Aku masih terpaku, mengigil dalam cahaya lampu temaram dari kedua ujung jembatan. Menatap punggung Soonyoung yang melangkah santai, dengan perasaan tak percaya. He stole my first kiss!
Aku ingin berteriak padanya bahwa aku tidak sudi menjadi pacarnya tidak sudi ditembak dengan cara yang jail seperti itu. Tidak terima dicium semena-mena. Namun, sesuatu yang ,kurasakan di dadaku mencegahnya ada debar-debar disana. Perih, tapi indah. Halus, tapi kuas aku teringat perumpaan Seungkwan. 'Lembut , ringan, indah, rapuh, tapi di sisi lain itu membuatmu merasa kuat. Bagai sayap kupu-kupu.' Kupu-kupu? Inikah sayap kupu-kupu itu?
Di ujung jembatan. Soonyoung berhenti dan menoleh. "Lee Jihoon!" Untuk pertama kalinya, ia memanggil namaku. "Mau diantar pulang? Atau mau ditemani hantu-hantu disitu?"

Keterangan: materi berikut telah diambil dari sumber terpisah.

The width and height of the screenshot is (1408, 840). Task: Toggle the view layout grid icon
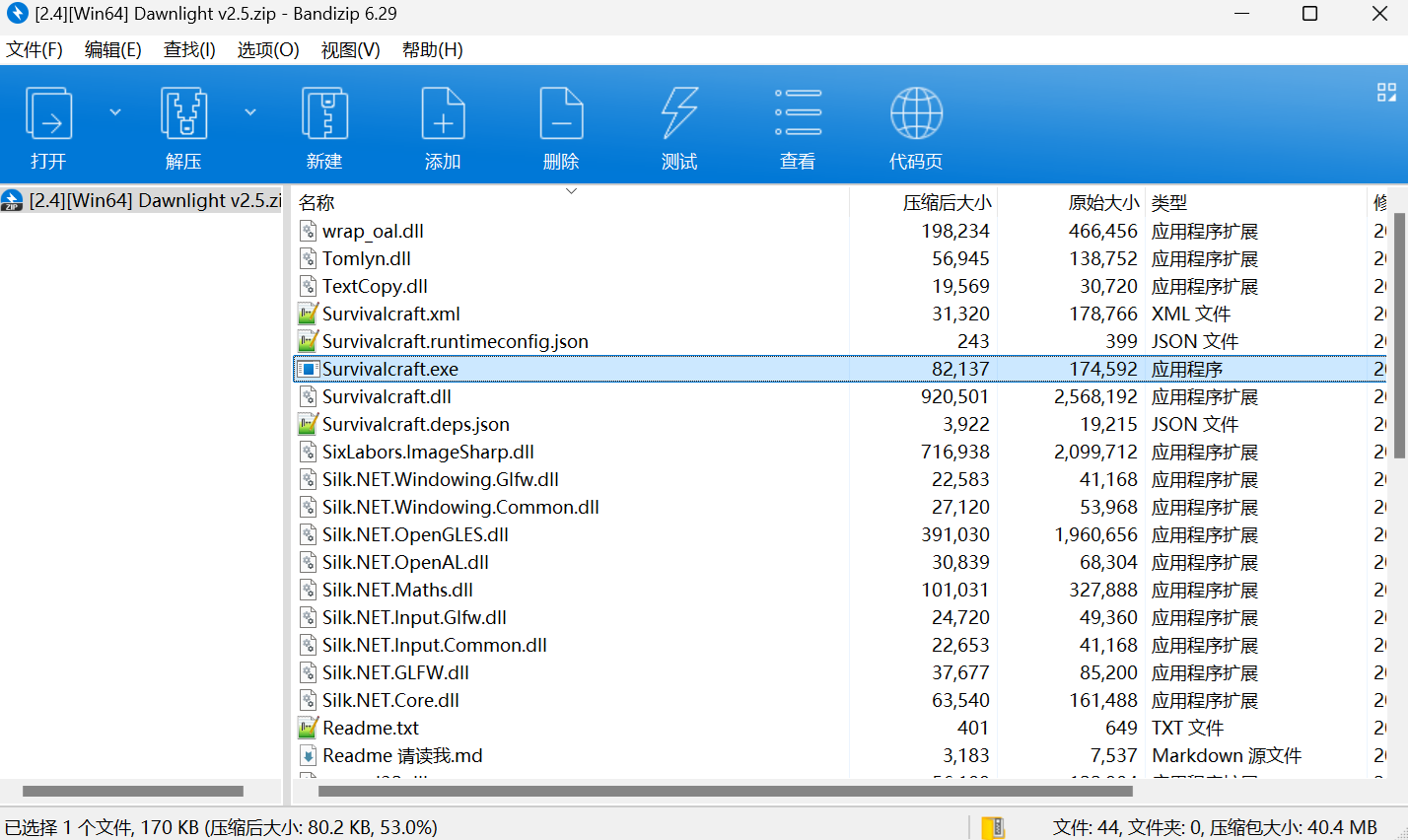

Aku mendongak. Ia berdiri menunggu di ujung jembatan, tangannya terulur padaku. Telapaknya terbuka, menawarkan perlindungan padaku.
Maka, aku berlari kepadanya, dan ia membungkus tanganku dengan tangannya yang hangat. Membawaku ke sampingnya, berjalan bersama menuju rumahku. Tiba-tiba , semuanya terasa wajar, seolah-olah sudah seharusnya sejak dulu seperti ini.
Mulai hari ini, ketika orang-orang bertanya, siapa yang pertama bagiku, siapa yang menyentuh hatiku dengan kenangan yang tak lekang ditelan zaman. Maka, tanpa ragu akan ku jawab, "Kwon Soonyoung."